(Stored entries)
BEGIN

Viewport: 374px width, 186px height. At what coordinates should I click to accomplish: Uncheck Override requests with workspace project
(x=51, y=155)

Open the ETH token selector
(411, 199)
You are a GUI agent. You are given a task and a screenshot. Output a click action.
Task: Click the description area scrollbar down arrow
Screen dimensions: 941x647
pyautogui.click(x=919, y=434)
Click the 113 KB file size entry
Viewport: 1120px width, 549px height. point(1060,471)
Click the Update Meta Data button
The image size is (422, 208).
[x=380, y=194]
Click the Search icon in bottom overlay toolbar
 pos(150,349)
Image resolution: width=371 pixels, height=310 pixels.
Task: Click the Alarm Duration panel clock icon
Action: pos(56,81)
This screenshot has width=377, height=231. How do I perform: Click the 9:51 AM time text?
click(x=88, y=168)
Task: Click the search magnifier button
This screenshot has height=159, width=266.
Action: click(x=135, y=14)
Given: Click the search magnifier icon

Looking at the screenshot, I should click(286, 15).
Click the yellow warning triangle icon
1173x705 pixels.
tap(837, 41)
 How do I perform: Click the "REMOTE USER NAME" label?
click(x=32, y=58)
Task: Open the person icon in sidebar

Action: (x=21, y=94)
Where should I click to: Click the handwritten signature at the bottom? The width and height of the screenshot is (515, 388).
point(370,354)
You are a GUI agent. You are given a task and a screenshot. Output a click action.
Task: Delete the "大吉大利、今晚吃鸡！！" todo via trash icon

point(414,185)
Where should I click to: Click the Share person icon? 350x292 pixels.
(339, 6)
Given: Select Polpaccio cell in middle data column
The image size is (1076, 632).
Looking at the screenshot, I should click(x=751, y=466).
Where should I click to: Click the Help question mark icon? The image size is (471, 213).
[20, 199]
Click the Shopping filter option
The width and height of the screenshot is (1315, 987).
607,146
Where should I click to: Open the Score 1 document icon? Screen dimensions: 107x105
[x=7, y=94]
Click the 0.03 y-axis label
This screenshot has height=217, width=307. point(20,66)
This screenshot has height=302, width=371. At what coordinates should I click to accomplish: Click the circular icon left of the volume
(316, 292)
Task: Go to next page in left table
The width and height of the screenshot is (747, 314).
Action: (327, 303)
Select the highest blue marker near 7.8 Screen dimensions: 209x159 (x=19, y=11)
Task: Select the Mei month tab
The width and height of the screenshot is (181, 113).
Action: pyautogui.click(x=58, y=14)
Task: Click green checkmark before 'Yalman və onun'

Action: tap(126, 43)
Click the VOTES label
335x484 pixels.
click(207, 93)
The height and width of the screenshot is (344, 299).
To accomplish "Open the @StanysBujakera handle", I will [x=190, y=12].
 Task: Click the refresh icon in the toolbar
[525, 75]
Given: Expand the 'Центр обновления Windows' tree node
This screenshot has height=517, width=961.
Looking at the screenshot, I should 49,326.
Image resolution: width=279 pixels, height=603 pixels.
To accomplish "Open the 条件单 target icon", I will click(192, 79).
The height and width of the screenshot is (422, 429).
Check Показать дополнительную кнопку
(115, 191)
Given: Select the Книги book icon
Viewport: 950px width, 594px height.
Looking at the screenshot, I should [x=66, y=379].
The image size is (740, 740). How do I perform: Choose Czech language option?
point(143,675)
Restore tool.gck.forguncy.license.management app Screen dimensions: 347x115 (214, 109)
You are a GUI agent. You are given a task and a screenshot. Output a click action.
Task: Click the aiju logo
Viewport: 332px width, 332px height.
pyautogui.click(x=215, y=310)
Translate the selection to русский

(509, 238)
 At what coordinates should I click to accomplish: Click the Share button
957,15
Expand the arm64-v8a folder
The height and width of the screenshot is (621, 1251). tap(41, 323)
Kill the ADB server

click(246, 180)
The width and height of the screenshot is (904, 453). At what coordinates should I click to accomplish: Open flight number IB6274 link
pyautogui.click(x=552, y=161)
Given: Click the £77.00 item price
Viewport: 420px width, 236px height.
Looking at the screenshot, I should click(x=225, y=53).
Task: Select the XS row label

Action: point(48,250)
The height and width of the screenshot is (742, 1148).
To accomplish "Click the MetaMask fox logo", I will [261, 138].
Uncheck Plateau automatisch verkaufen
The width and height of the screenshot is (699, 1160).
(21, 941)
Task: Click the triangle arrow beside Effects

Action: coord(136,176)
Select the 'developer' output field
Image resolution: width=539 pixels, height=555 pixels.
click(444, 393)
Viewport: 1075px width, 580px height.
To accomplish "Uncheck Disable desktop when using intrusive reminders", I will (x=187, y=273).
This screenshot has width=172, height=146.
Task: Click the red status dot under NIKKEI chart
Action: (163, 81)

END

#### WHAT TO PRODUCE:
Your answer must be the lines above from the one containing "Kill the ADB server" to the one containing "Given: Click the £77.00 item price", both included, restated word for word.

#### THE ANSWER:
Kill the ADB server

click(246, 180)
The width and height of the screenshot is (904, 453). At what coordinates should I click to accomplish: Open flight number IB6274 link
pyautogui.click(x=552, y=161)
Given: Click the £77.00 item price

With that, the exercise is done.